═══ STORED DATA

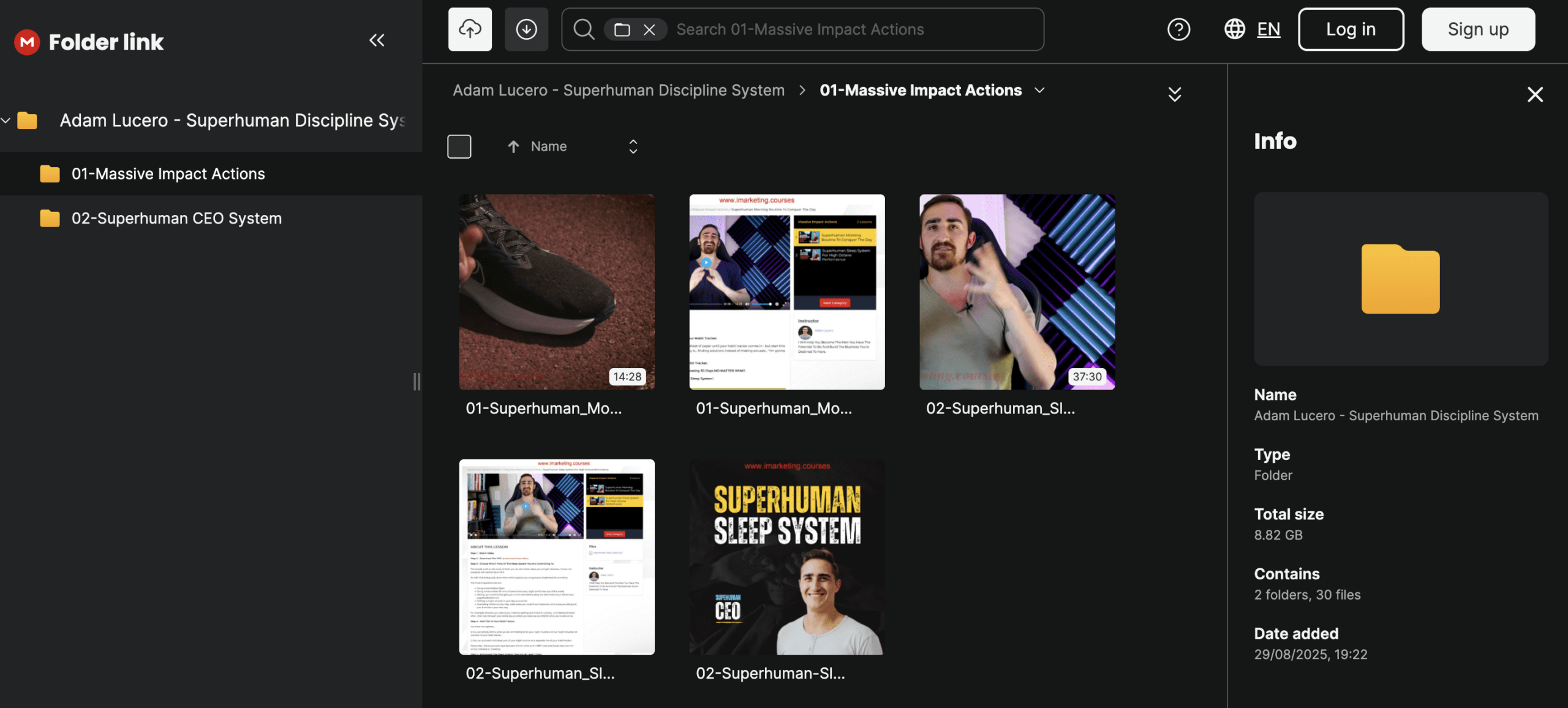Click the search magnifier icon
The height and width of the screenshot is (708, 1568).
(584, 29)
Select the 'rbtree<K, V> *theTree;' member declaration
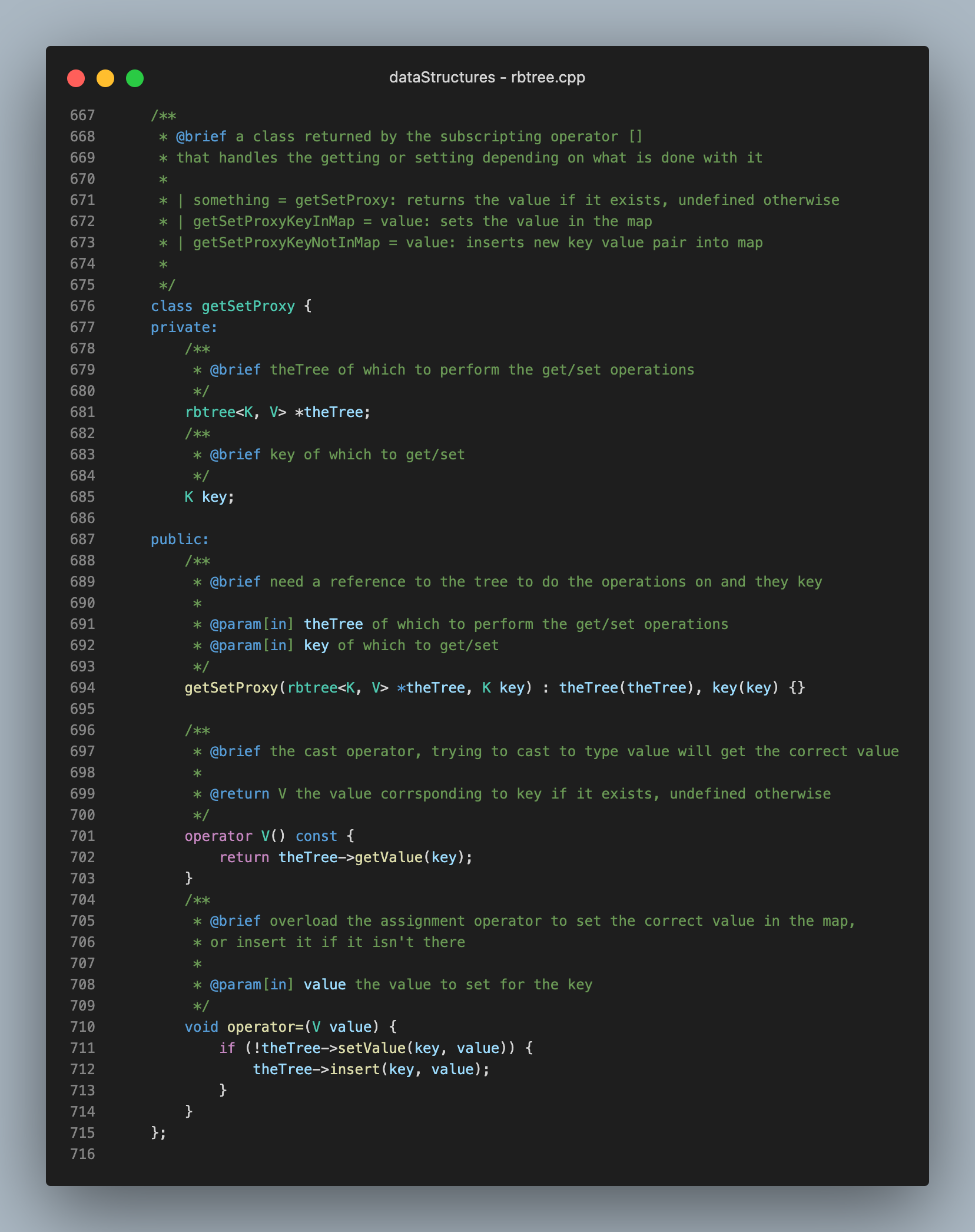 click(x=277, y=412)
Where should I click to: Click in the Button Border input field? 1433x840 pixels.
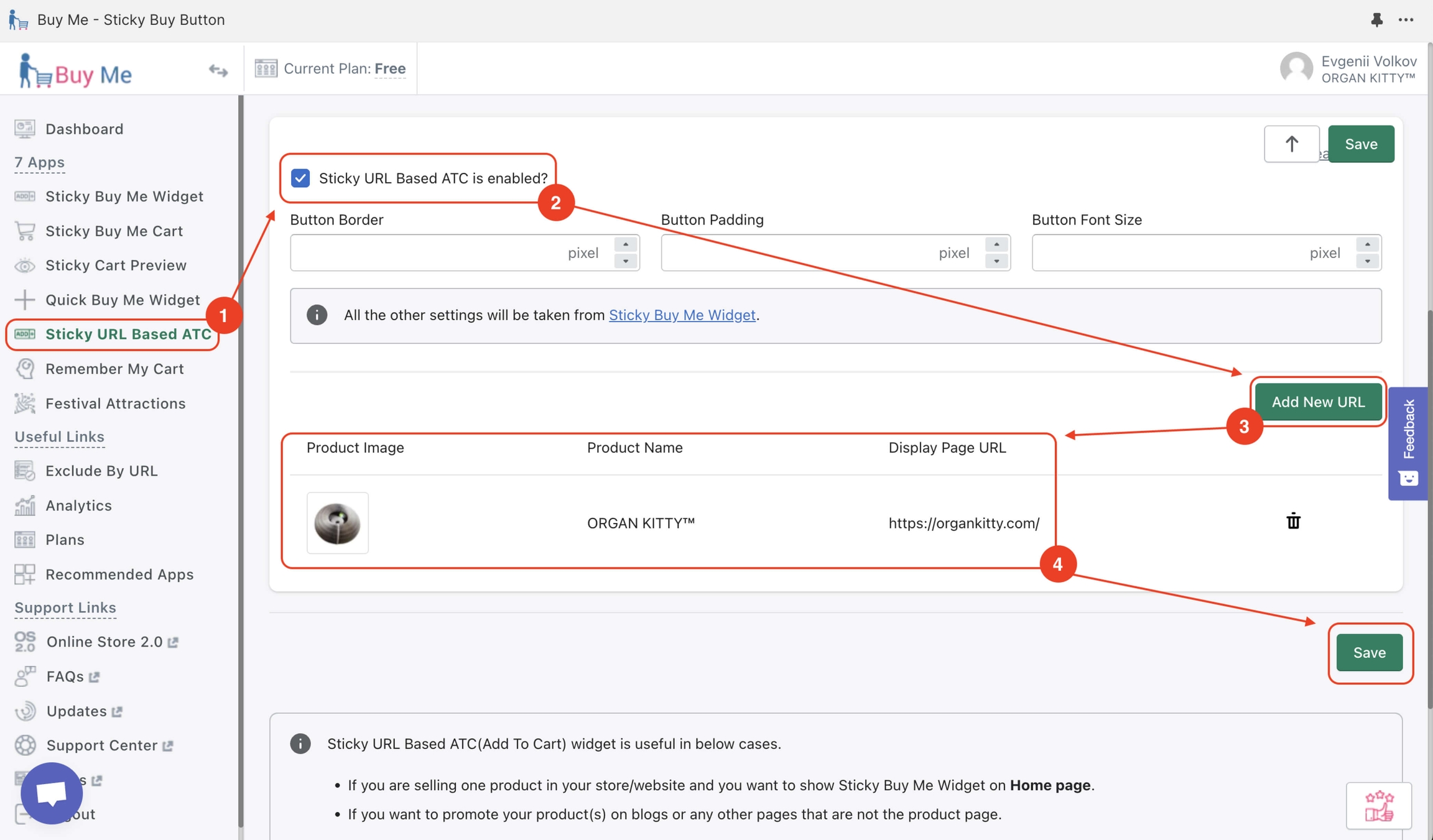click(x=429, y=253)
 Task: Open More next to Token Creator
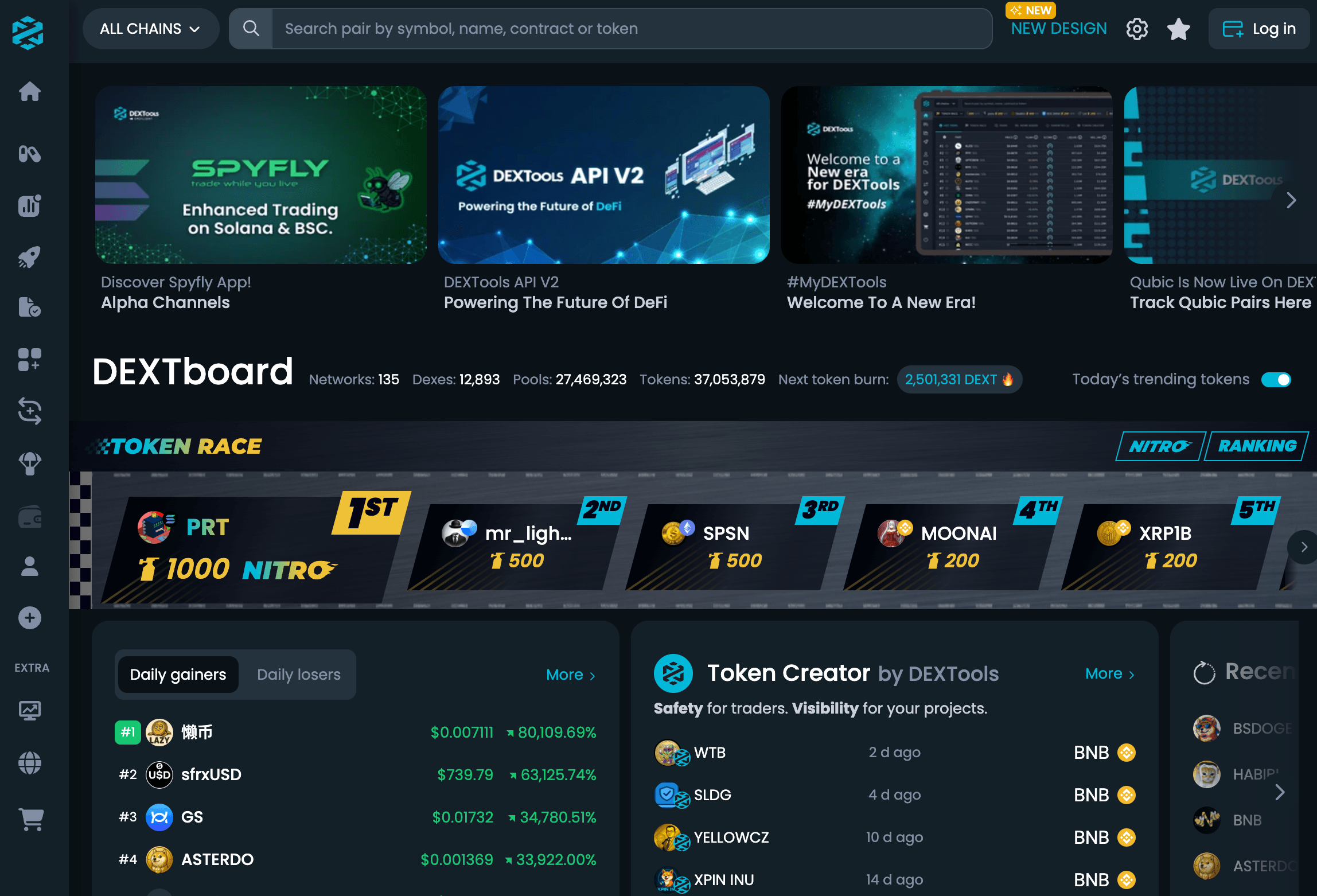click(x=1109, y=673)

══════

▶ _TRY IT_
Take the line containing "Select the 'rbtree<K, V>" and every line after it to the end of the records, and restate them verbatim, with no pictures.

▶ _RESPONSE TO THIS EXERCISE_
Select the 'rbtree<K, V> *theTree;' member declaration
 click(x=277, y=412)
Where should I click to: Click in the Button Border input field? 1433x840 pixels.
click(x=429, y=253)
 Task: Open More next to Token Creator
click(x=1109, y=673)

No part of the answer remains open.